Seems like most worthwhile content (and much that is marginal) is behind a paywall these days. If you click a link to an article in the FT, WSJ, NYT or even BI a “subscribe for access” message comes up in your face.
As a writer myself I’m all for supporting the work people do in order to inform or entertain us. But the models seem to have evolved very little over the years despite a broad range of enabling technologies being “on the shelf” for decades.
There are more “leaky” paywalls out there that attempt to provide “casual and free” users a small number of articles before asking them to pay up. There are ways for people to game that system for more articles but it feels wrong to do that if have the means to subscribe.
Today it came up with an article in the FT that some people were discussing. The FT has a hard paywall.
They do offer a cheap trial as most of the large media companies do but why insist on this level of commitment to read a single article? Sure you can do the trial and mark your calendar to cancel it. But some of these companies don’t let you cancel online so you have to call them and fend off multiple requests to continue your subscription. And if you forget? POW! $69 a month. No thanks.
If I was a news junkie I’d be paying over $200 month to read the major papers?!? I guess one could save with annual plans and maybe cut it down to $1000 a year to read the papers. This doesn’t make sense.
Of course we have advertising (ugh) which is one way to monetize without the friction of asking for payment but this apparently is not enough to support quality content online.

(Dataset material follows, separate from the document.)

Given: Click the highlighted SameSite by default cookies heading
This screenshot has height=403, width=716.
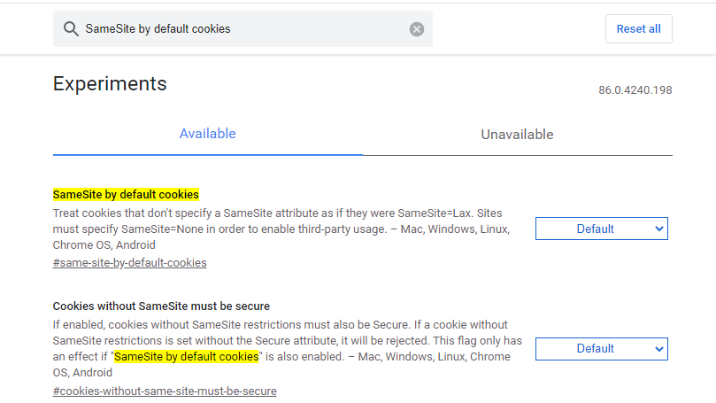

The other scheme that has failed repeatedly is the “joint subscription” where people pay one subscription fee for multiple publications and/or authors and at the end of the month the monies are apportioned based on views or reads. The concept has survived on some popular sites like Seeking Alpha but they also rely on subscriptions for their business model to work.
We’ve had micropayment technology in different incarnations since at least 1997 or so. It’s better now thanks to the evolution of the payments infrastructure and ubiquity of companies like Google. There is the Brave browser that was implementing something like the Basic Attention Token (BAT) that could be used as a mechanism for micropayments (both ways actually.)
In some ways Substack and Medium have played around with this. For example I pay for quite a few subscriptions that are only a few dollars a month to support authors that I read regularly. It’s not quite micropayments but it’s getting closer.
It would be easy for some collection of technology companies to do this. For example Square and Google or Visa and Microsoft, take your pick. There is a “chicken egg” problem here so they’d need to get at least a couple of the major media companies on board to launch it.
Think of it as a digital wallet for use in buying content online. You fund it with some amount of money and it sits in the browser. When you go to read an article at the FT an additional pop-up tells you that you can just read it for 15c and it gets debited.
Today we know that subscriptions are necessary for content providers to make a living but we’re still missing a useful tool to make casual consumption more practical.